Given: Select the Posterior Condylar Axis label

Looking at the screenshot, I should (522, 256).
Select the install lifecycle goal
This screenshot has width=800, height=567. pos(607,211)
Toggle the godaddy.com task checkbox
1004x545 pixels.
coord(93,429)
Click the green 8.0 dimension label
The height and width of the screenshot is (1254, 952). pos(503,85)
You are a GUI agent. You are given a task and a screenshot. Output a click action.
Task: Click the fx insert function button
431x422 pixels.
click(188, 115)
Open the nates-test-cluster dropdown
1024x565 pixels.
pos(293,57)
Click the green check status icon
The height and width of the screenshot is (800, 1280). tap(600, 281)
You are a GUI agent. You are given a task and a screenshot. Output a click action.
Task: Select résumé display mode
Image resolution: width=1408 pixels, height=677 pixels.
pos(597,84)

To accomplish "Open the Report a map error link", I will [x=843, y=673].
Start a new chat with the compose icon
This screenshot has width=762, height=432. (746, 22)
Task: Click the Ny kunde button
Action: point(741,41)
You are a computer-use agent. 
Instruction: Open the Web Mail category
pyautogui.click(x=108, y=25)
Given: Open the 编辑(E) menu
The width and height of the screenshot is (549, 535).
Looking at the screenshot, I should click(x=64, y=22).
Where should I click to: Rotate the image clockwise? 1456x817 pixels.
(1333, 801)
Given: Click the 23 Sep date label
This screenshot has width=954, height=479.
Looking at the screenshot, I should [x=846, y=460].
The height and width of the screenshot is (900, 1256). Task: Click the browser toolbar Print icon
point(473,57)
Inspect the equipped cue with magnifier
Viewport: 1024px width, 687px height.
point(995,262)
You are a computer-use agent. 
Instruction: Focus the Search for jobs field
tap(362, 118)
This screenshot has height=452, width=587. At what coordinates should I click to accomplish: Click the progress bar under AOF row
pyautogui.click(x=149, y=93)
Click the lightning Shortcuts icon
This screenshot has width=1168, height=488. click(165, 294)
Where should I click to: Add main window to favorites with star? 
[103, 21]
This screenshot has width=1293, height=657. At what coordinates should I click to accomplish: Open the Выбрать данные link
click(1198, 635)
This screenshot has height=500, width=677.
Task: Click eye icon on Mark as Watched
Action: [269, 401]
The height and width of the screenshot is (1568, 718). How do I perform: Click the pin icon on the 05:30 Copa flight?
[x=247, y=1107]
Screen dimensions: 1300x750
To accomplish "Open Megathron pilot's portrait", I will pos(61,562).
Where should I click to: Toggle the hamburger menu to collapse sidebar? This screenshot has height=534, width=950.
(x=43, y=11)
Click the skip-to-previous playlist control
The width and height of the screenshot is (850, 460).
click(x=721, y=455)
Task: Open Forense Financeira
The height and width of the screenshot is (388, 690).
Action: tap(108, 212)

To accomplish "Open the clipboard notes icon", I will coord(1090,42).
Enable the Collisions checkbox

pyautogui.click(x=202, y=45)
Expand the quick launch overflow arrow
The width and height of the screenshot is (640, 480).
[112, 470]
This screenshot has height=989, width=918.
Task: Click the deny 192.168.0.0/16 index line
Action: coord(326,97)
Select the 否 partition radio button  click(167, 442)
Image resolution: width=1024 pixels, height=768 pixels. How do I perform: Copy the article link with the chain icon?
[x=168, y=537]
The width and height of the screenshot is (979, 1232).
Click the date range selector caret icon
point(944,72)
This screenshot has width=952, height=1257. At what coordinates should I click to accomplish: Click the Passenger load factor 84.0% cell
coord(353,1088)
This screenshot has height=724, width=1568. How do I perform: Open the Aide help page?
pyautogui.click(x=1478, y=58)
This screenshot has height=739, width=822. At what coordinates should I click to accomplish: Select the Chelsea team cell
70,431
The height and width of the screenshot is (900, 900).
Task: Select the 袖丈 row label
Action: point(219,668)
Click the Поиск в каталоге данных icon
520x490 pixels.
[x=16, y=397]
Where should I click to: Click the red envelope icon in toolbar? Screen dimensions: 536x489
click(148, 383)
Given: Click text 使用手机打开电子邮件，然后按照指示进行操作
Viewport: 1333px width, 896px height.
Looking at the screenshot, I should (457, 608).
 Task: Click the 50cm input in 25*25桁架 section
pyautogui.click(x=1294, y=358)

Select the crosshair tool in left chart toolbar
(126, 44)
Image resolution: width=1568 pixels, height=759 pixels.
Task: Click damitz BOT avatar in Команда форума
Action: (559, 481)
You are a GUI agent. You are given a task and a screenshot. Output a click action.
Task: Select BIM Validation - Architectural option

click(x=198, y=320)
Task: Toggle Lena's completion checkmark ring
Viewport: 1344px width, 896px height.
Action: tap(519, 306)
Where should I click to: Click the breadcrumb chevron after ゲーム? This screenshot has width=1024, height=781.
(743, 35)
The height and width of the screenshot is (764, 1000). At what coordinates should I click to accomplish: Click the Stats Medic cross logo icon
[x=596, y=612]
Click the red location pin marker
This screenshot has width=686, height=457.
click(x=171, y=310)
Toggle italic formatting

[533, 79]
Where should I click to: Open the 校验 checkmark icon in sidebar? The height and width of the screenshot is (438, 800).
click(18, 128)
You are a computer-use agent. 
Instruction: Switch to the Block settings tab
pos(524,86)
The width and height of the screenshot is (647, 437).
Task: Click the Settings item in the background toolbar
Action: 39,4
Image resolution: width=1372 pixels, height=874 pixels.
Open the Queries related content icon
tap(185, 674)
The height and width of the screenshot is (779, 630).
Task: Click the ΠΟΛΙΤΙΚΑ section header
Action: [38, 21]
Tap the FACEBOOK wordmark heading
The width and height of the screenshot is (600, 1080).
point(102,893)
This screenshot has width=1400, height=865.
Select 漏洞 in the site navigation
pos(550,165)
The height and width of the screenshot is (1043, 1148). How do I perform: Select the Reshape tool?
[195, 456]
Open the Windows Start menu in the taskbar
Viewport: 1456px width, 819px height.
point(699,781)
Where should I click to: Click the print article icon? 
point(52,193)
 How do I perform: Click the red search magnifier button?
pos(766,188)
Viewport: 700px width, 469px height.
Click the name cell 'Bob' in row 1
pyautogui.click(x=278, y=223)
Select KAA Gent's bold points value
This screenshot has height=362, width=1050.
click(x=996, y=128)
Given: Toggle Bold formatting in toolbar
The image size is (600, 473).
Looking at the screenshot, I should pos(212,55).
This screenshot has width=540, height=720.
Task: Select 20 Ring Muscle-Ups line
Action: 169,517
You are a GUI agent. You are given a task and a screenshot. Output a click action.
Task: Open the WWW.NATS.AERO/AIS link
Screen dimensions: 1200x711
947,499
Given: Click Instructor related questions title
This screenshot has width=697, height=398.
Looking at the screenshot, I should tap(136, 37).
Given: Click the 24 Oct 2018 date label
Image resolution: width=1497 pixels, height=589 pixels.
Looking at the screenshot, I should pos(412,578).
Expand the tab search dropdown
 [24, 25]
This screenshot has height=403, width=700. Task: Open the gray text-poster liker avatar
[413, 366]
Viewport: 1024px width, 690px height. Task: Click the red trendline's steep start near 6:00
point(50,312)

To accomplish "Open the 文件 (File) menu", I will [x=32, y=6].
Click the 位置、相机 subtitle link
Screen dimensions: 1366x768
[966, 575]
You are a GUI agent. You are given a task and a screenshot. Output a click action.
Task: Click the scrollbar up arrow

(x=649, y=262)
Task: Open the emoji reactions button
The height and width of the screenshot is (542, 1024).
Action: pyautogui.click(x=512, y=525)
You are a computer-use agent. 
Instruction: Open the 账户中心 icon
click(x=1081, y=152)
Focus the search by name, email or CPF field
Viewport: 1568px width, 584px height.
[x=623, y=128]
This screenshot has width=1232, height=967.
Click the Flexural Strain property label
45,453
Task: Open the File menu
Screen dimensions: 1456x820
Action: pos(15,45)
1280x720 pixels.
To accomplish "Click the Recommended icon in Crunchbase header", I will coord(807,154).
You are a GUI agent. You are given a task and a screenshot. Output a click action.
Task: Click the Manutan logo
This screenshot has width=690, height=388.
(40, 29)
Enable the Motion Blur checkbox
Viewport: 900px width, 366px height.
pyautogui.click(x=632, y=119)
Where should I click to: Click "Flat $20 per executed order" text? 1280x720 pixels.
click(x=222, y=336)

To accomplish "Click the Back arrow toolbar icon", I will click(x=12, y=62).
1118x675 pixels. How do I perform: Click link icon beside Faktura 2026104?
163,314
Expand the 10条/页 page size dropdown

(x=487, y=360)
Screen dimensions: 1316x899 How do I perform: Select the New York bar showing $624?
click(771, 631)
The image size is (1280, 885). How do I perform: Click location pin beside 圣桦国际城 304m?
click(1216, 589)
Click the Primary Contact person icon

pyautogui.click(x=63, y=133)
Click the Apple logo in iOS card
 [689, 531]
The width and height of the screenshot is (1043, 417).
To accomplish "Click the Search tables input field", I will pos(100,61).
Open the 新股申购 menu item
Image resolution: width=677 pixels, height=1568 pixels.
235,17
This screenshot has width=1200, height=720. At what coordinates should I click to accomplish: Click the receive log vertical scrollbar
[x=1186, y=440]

■ ■ ■

Please retype, with no changes, the lines that run from the first line of the entries to the line with "Toggle the godaddy.com task checkbox", both ends included.

Solution below ▸
Given: Select the Posterior Condylar Axis label

Looking at the screenshot, I should (522, 256).
Select the install lifecycle goal
This screenshot has width=800, height=567. pos(607,211)
Toggle the godaddy.com task checkbox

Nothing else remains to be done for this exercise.